Startpagina Archief

Raadgevingen voor rassenkeuze bij

voederbieten

Voederbieten staan terug meer in de belangstelling. In 2024 bedroeg het Vlaamse areaal zo’n 4.443 ha volgens het Agentschap Landbouw en Zeevisserij. Daarmee zit het areaal op het hoogste niveau van de afgelopen 10 jaar. Met uitzondering van 2023 stijgt het areaal voederbieten jaarlijks gestaag.

Leestijd : 9 min

Er zijn meerdere redenen waarom voederbieten terug meer aandacht krijgen. De verplichting voor meer teeltrotatie in het kader van het GLB is er zeker een van, maar voederbieten zijn ook bekend als een smakelijk ruwvoer met een hoge VEM-opbrengst per hectare. De voorbije jaren heeft het gewas zich ook bewezen als een klimaatrobuuster gewas in vergelijking met maïs of gras.

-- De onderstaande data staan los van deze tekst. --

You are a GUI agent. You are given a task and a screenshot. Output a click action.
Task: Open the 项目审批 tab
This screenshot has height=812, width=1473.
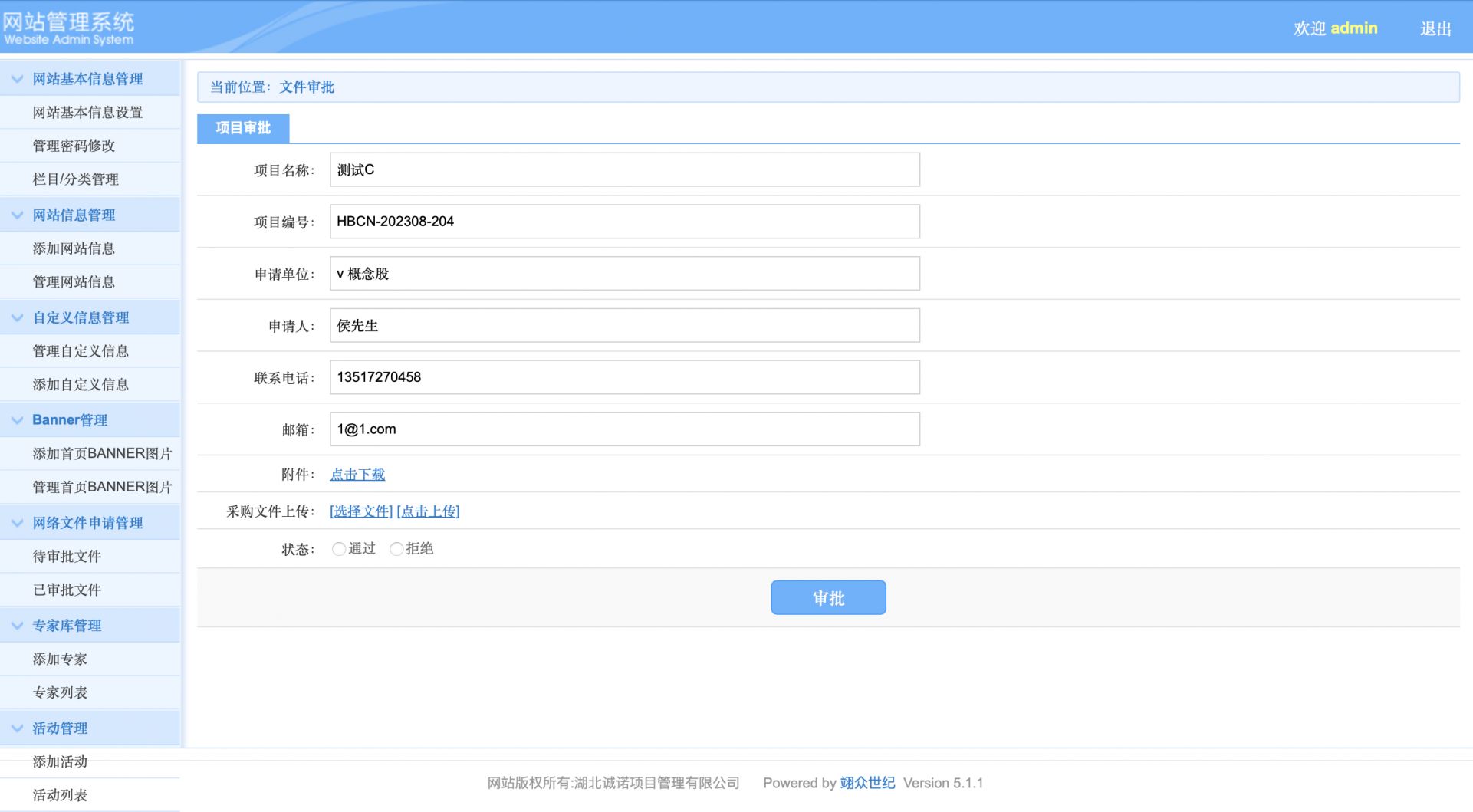(243, 128)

Door het inkuilen van bieten met bijvoorbeeld maïs of bietenpulp, kunnen ze ook jaarrond vervoederd worden.

Om tot een geslaagde teelt te komen, is naast een goede teelttechniek ook de rassenkeuze van belang. Ondanks het relatief beperkte areaal voederbieten is er toch een ruim aanbod aan rassen op de markt. Ieder ras heeft zijn specifieke kenmerken, die maken dat het al dan niet geschikt is voor een bepaalde grondsoort, teeltwijze of gebruik. Om tot een gepaste rassenkeuze te komen, willen we in dit artikel dieper ingaan op de rassenkeuze bij voederbieten.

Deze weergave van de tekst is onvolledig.